Pero la piedad suele no estar en los proyectos y anteproyectos de los hombres. Mucho se habla de justicia, mucho de libertad, mucho de solidaridad, y poco de "piedad". Como si pudiera haber justicia o fraternidad para el prójimo sin un mucho de compasión hacia sus cosas. Ahora bien, compadecer no es tener lástima de nuestro hermano; es sentir con él estrechamente. Compadecer es padecer con. Para eso se necesita agilidad en el corazón, es decir, se necesita ternura. Y, ¿en qué libro se aprende la ternura?
Creo que para hacer cristianismo desde dentro no basta esa sociología que se ciñe a ficheros, a encuestas y a estadísticas. Lo previo será siempre alargar la generosidad hacia donde nuestras fuerzas pueden, tender puentes hacia donde alcanza la buena caridad. Pero la buena caridad no se nutre de sonrisas estudiadas, de socorros contabilizados, de palabras melifluas. En esto, está el mundo muy desengañado. Enseguida la palabra de amor se despega, como se despega la máscara del rostro, si el amor no tiene su raíz en el corazón. Todo el mundo sabe ya distinguir la ternura de sus sucedáneos.

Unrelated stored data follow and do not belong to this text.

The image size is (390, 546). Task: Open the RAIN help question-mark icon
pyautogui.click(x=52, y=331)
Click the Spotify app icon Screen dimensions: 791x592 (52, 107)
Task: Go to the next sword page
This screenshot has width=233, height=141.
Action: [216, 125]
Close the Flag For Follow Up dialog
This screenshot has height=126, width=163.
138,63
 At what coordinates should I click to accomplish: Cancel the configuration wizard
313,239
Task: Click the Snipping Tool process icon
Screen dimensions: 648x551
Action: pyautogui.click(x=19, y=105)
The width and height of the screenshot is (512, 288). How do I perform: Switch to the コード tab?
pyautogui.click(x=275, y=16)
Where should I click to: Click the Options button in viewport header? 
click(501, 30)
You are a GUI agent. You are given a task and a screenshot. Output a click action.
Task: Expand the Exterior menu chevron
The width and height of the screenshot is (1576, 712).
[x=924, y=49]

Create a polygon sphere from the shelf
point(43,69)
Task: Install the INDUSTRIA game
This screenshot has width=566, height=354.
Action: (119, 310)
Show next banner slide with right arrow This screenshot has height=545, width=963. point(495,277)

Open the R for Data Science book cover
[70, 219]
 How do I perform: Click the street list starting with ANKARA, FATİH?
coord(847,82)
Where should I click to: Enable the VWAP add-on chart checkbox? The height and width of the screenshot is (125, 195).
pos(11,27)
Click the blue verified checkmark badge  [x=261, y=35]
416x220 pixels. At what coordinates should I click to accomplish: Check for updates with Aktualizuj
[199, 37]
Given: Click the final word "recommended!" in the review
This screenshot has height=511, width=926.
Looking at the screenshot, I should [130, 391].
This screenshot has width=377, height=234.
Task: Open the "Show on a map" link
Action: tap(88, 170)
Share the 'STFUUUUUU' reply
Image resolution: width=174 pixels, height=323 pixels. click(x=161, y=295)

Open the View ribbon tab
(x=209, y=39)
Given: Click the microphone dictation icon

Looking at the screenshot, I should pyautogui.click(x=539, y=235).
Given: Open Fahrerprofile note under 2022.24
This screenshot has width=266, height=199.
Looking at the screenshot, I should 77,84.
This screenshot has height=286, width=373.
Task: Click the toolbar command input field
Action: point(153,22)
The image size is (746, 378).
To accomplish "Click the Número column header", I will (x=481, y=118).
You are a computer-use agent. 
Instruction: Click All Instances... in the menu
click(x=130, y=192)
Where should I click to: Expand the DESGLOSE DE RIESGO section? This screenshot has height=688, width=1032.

Y uno cree que no puede haber ternura hacia los hombres, nuestros hermanos, mientras todos, unos y otros, permanezcamos a la defensiva. Porque se nos educa en el medio hacia los demás; y el "duro" —prototipo muy de nuestra época— es en realidad, el que tiene miedo a sentarse de igual a igual con su hermano en la tarde, para compartir con él la alegría y la tristeza. "Duro" es quien, por temor a que nadie le engañe, pone muros de mampostería entre sus sentimientos y los del prójimo, hasta lograr que mueran por asfixia sus sentimientos y los ajenos.
Habría más piedad, más comprensión, más tolerancia, más liberalidad, si nuestro temor en lugar de defenderse dejara su puesto a la ternura. Cualquier persona —por perversa que pueda parecemos— nació un día y morirá mañana. Cualquier hombre aunque sea nuestro enemigo, sonrió en la cuna y, antes o después, se debatiría en la agonía ante el último viaje. He aquí una buena consideración para compadecer, para amar, para no odiar: "Cualquier hombre está indivisiblemente ligado a nosotros por la comunidad de un mismo origen y un mismo final".
Qué significativo, pues, el "Kyrie" de la misa. Invocamos la piedad al Padre común. Porque sólo la ternura de sentirnos participantes de la misma menesterosa naturaleza nos permite llamarnos cristianos y acudir a El como a un Padre que remedia, y no como a un "camarada" que involucra.